Its hard to get a handle on how to communicate with the Czur USBVideo Class. Analyzing the pcap in Wireshark reports bcdDevice: 0x0100. The USB Video Class 1.1 example doc from 2005 make understanding the USB traffic somewhat easier.
Basically USB has many standards, which add up to an implementation in which a USB Host (the PC) communicates to a USB Device (the USB Video device) over a cable in a particular format.
The actual signalling involved on the USB wire is mostly ignored, since the operating system comes minimally equipped with device drivers for exporting a user program side interface that can be used to discover and send and receive "higher" protocol or "Class" protocol messages with a USB connected device.
Each "Class" of device has a set of "procedures" that roughly are designed to discover, query and setup that type of USB device using these "Class" protocols.
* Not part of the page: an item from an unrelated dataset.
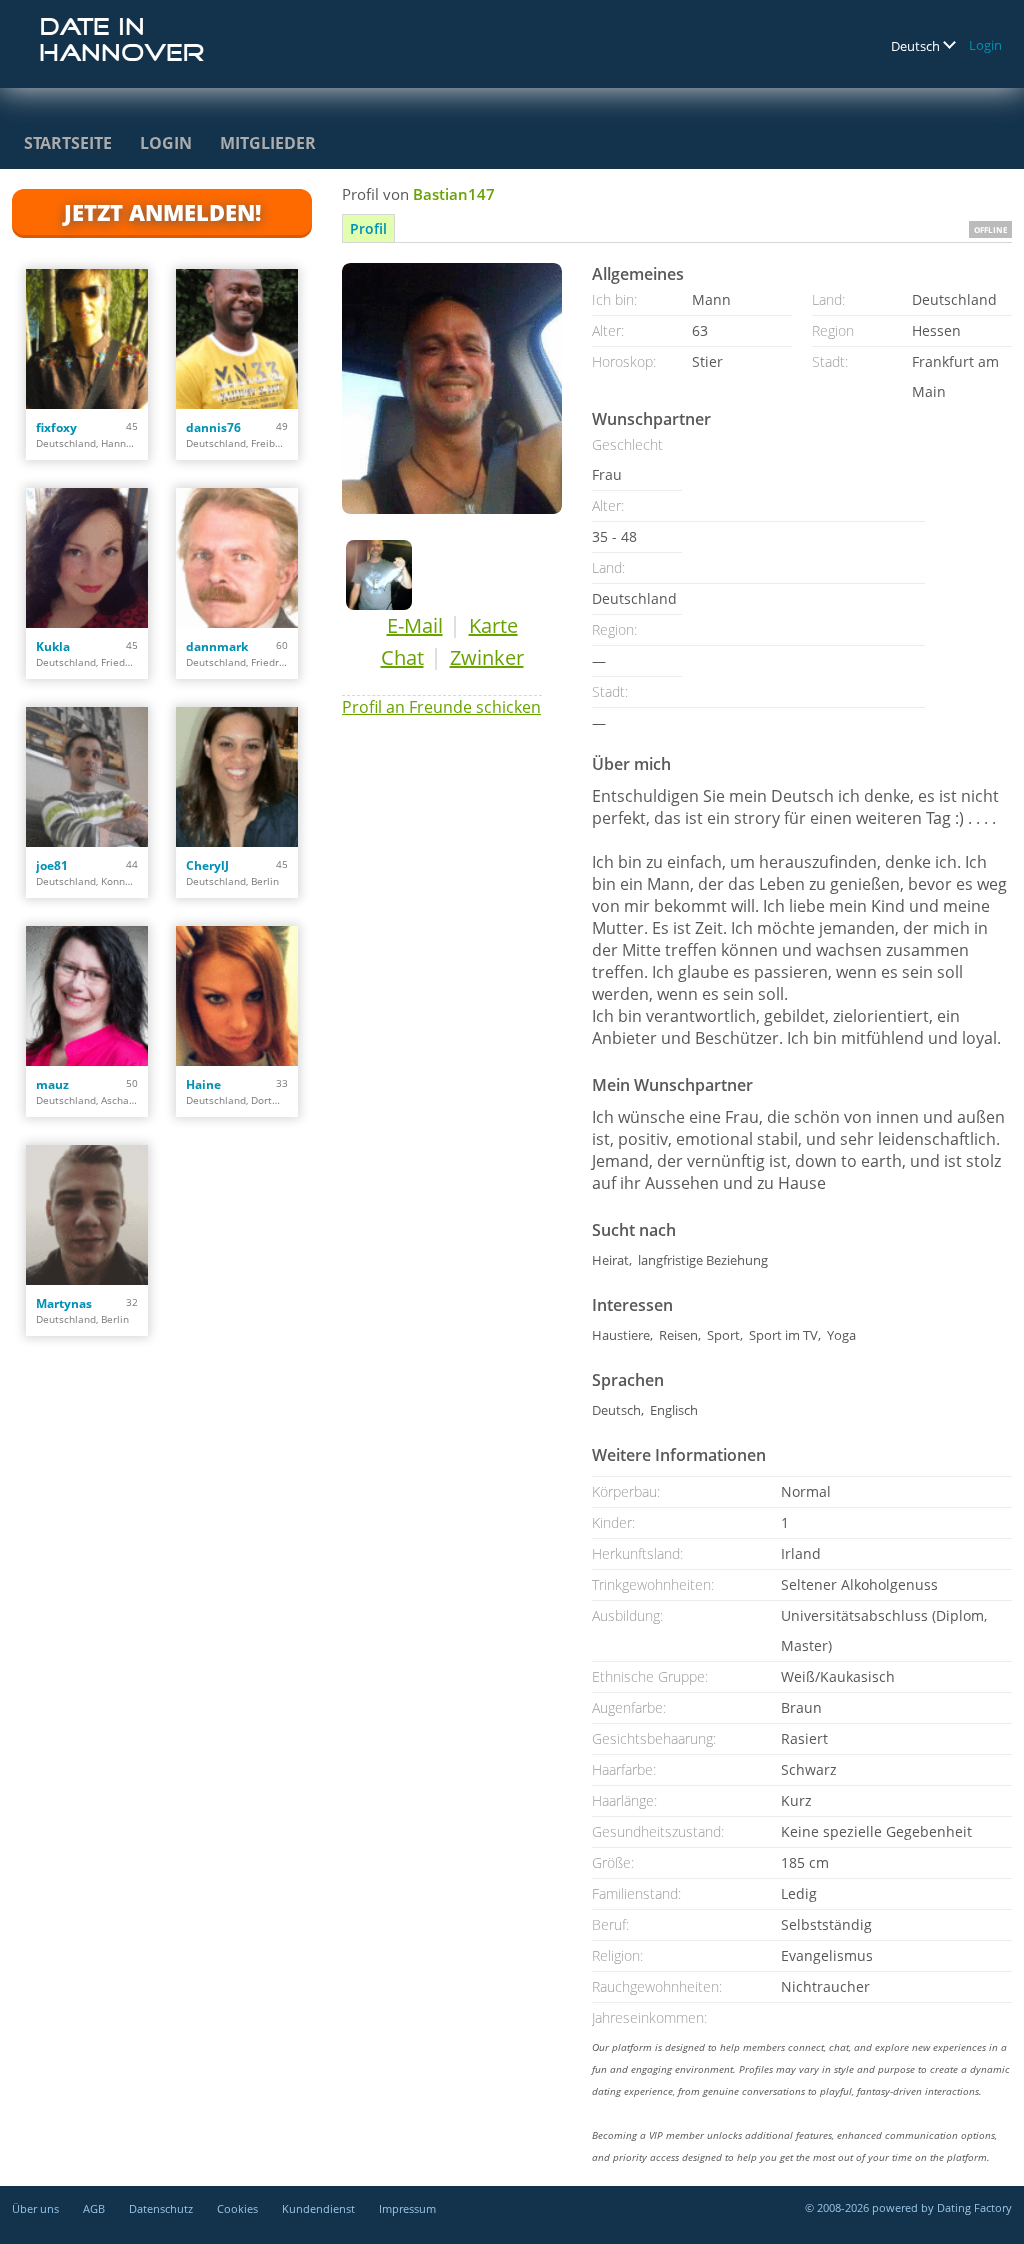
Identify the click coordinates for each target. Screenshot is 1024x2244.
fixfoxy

They operate with a set of "assumptions" that are safe to make when you know your dealing with a particular device that belongs to that Class type.
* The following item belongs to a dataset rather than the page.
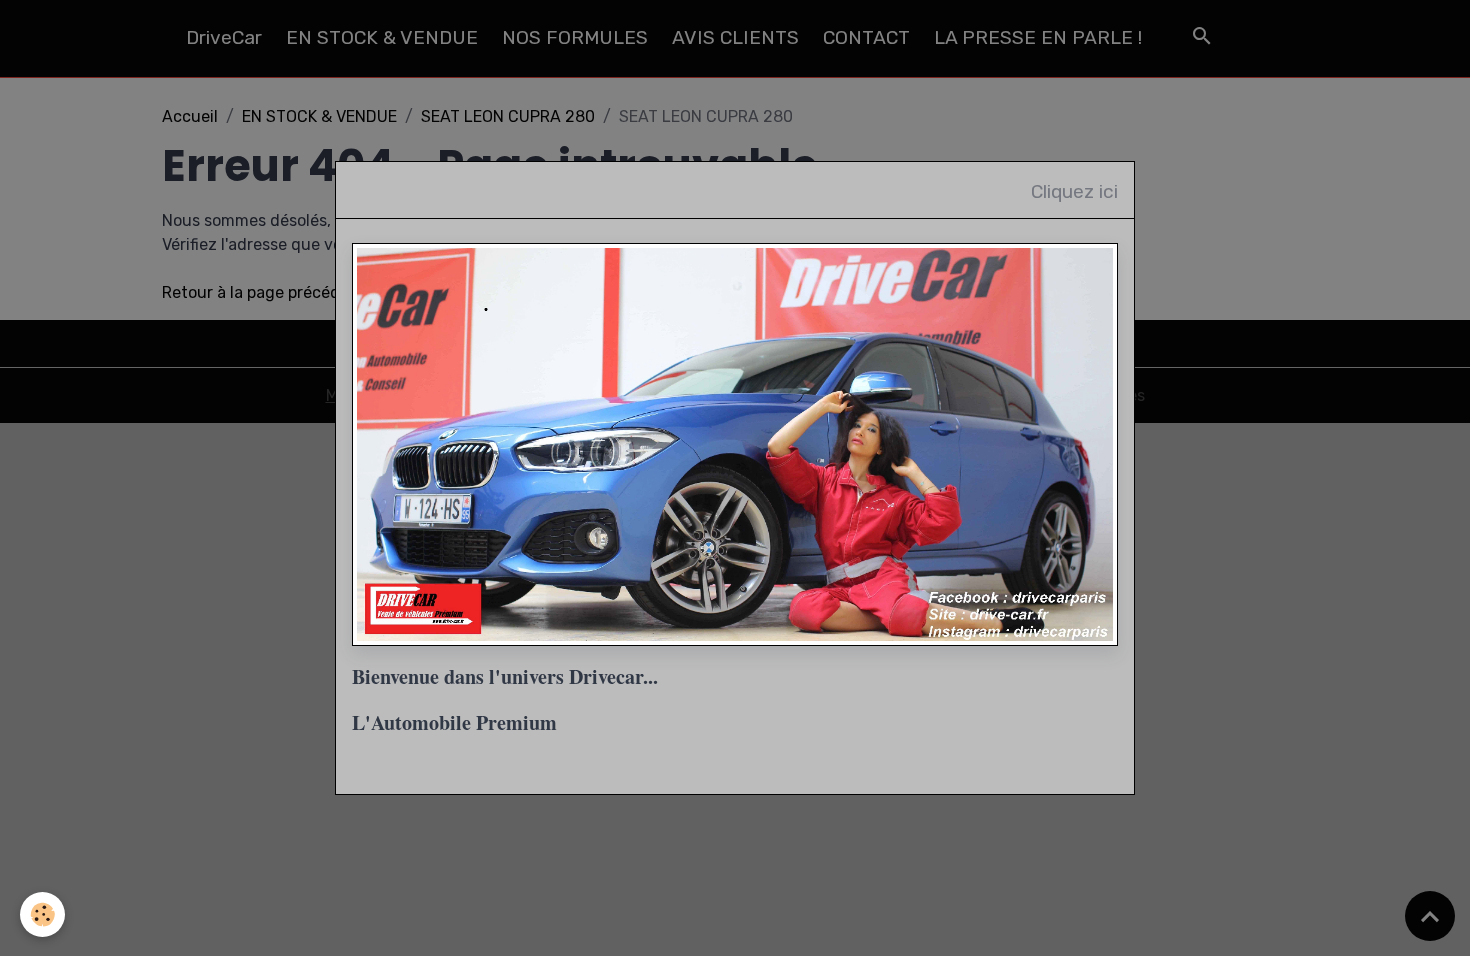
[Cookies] (42, 914)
A mouse or keyboard for example belong to the HID (Human Interface Device) "Class" and they are one of the simplest communications models to program.
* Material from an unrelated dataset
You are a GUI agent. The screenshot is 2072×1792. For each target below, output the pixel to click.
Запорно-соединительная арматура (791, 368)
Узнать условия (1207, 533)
A webcam belongs to the USB Video "Class" and is a lot more complicated.
The standard USB precursor to "Class" type communications first has to figure out which class the USB device belongs to, then load that class driver into memory and begin using Class protocols for it.
When monitoring or "sniffing" or "capturing" USB traffic by branching or inserting a "Tap" in the path between the operating system and the USB port driver. Everything comes out linearly, one after the other.. but each protocol message, read and write of a Class protocol message is conducted with a purpose in mind that serves the standard setup and operating procedure for that USB Class device.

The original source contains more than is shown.